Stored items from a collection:
▽

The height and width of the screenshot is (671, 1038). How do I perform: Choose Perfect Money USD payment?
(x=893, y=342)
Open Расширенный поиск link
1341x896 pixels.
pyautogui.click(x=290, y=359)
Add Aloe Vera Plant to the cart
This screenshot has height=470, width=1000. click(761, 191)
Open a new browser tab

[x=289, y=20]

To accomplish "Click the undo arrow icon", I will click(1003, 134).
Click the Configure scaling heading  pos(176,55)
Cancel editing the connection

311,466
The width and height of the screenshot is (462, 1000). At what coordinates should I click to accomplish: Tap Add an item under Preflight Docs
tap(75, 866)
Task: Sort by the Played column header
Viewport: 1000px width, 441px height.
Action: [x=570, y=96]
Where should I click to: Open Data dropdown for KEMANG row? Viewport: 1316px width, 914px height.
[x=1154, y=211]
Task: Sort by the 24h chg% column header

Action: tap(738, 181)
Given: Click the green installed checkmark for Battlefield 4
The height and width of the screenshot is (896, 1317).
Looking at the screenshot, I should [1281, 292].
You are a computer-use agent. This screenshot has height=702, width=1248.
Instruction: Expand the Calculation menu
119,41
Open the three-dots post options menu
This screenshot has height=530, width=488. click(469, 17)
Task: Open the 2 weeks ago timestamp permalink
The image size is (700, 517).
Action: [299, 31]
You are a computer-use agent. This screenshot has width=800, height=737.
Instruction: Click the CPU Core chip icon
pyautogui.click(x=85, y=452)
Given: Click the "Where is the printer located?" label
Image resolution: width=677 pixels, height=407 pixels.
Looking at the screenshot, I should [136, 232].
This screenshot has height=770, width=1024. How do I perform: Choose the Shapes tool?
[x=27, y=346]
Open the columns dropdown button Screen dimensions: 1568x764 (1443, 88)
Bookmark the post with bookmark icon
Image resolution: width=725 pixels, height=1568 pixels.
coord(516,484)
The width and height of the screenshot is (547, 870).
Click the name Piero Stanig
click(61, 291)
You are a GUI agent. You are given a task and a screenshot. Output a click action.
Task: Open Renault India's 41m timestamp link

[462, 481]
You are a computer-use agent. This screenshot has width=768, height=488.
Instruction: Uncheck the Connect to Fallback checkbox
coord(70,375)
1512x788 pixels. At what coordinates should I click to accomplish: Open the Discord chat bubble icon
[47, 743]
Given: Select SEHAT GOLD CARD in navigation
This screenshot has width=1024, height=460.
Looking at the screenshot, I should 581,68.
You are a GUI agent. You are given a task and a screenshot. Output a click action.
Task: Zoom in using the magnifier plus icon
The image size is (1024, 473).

△

## GOAL OF THE EXERCISE
Give back the records word for word. Start at the first line, end at the line containing "Given: Click the green", and include both.

## EXERCISE SOLUTION
The height and width of the screenshot is (671, 1038). How do I perform: Choose Perfect Money USD payment?
(x=893, y=342)
Open Расширенный поиск link
1341x896 pixels.
pyautogui.click(x=290, y=359)
Add Aloe Vera Plant to the cart
This screenshot has height=470, width=1000. click(761, 191)
Open a new browser tab

[x=289, y=20]

To accomplish "Click the undo arrow icon", I will click(1003, 134).
Click the Configure scaling heading  pos(176,55)
Cancel editing the connection

311,466
The width and height of the screenshot is (462, 1000). At what coordinates should I click to accomplish: Tap Add an item under Preflight Docs
tap(75, 866)
Task: Sort by the Played column header
Viewport: 1000px width, 441px height.
Action: [x=570, y=96]
Where should I click to: Open Data dropdown for KEMANG row? Viewport: 1316px width, 914px height.
[x=1154, y=211]
Task: Sort by the 24h chg% column header

Action: tap(738, 181)
Given: Click the green installed checkmark for Battlefield 4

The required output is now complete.